What is expected:
Beginning with the line that holds "Task: Click the Tabnine hexagon logo" in the data below, give again every line through the one that holds "This screenshot has width=1350, height=744.", exactly as written.

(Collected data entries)
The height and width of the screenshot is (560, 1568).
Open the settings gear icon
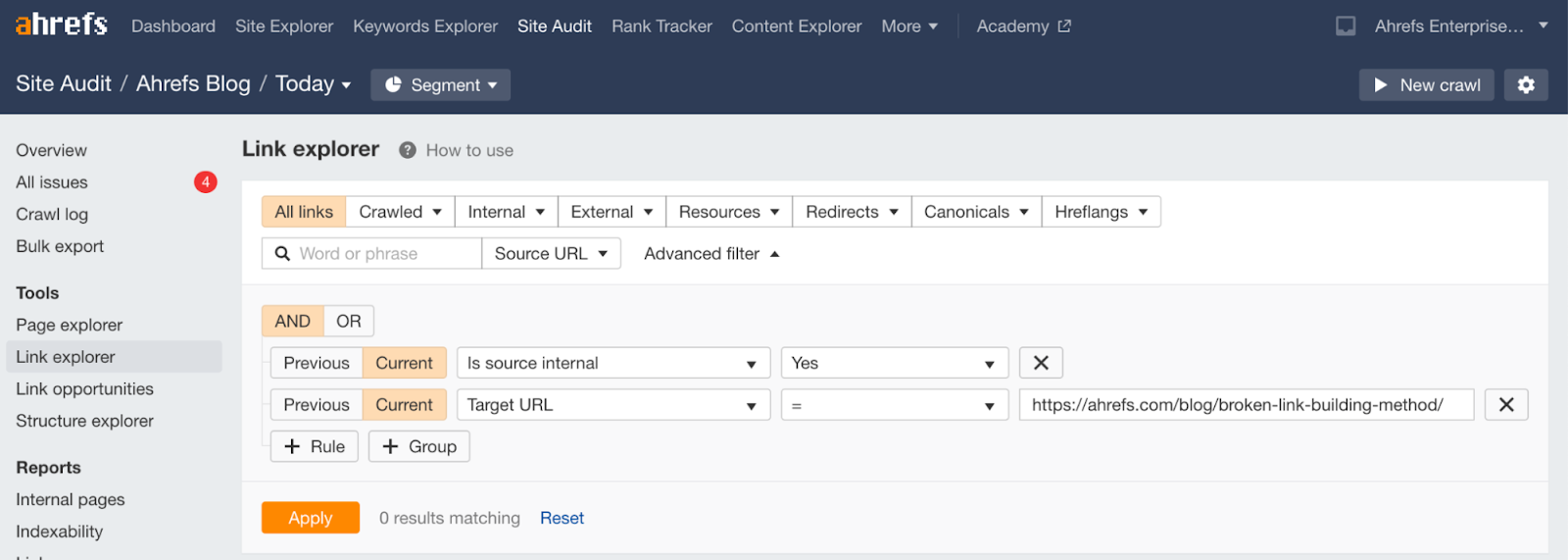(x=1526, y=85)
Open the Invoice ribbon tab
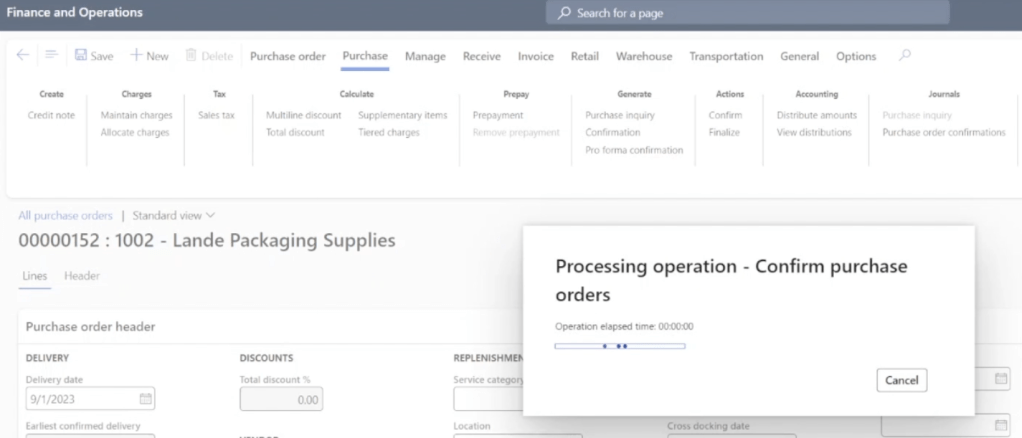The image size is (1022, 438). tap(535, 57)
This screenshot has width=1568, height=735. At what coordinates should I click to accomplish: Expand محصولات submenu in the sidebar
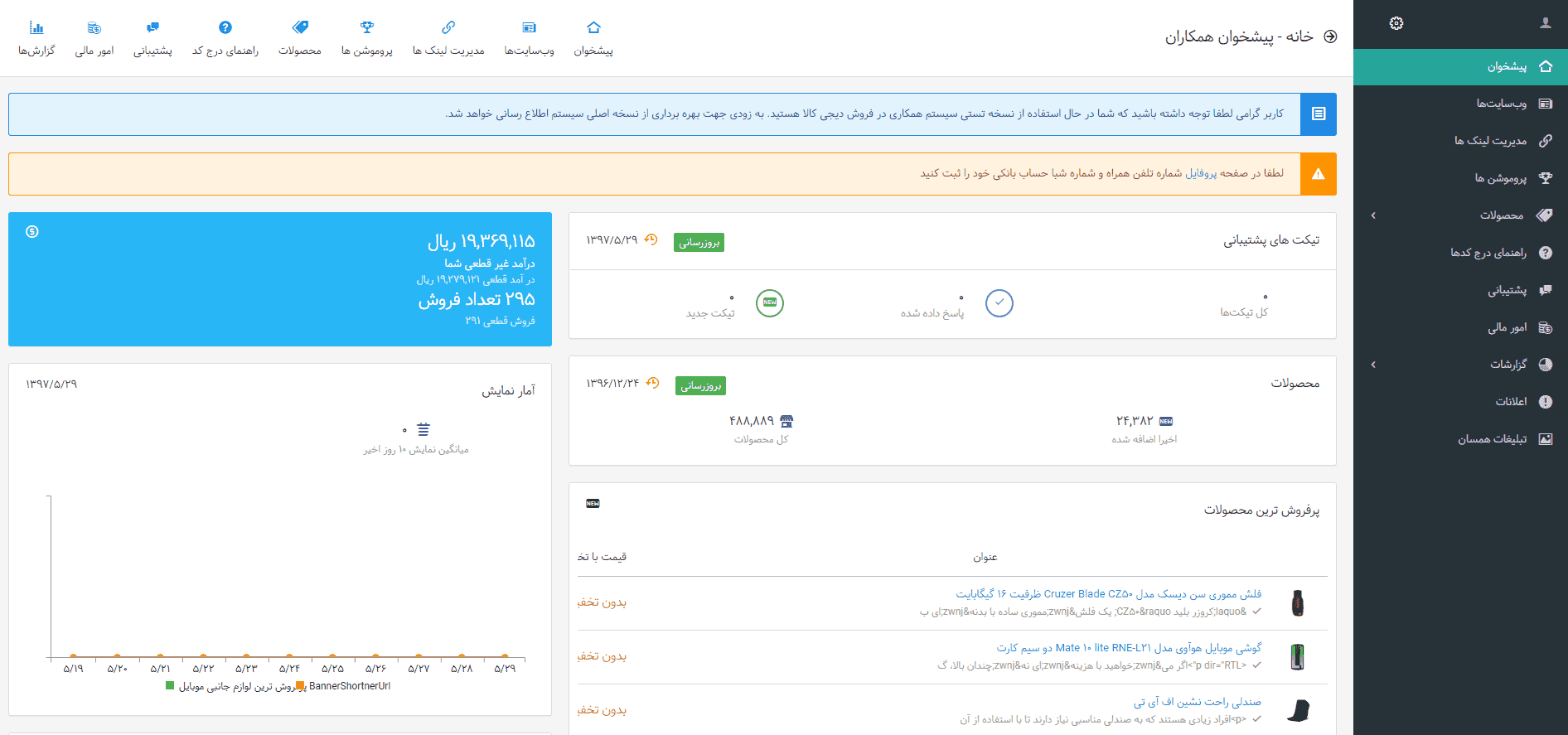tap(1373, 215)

* * *

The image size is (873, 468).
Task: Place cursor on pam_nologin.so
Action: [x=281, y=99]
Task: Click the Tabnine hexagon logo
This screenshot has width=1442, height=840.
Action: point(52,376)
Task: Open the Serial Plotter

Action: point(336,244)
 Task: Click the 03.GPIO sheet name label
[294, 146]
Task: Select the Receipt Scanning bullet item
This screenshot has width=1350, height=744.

Expected answer:
Task: Click the Tabnine hexagon logo
This screenshot has width=1442, height=840.
Action: point(52,376)
Task: Open the Serial Plotter

Action: point(336,244)
 Task: Click the 03.GPIO sheet name label
[294, 146]
Task: Select the Receipt Scanning bullet item
This screenshot has width=1350, height=744.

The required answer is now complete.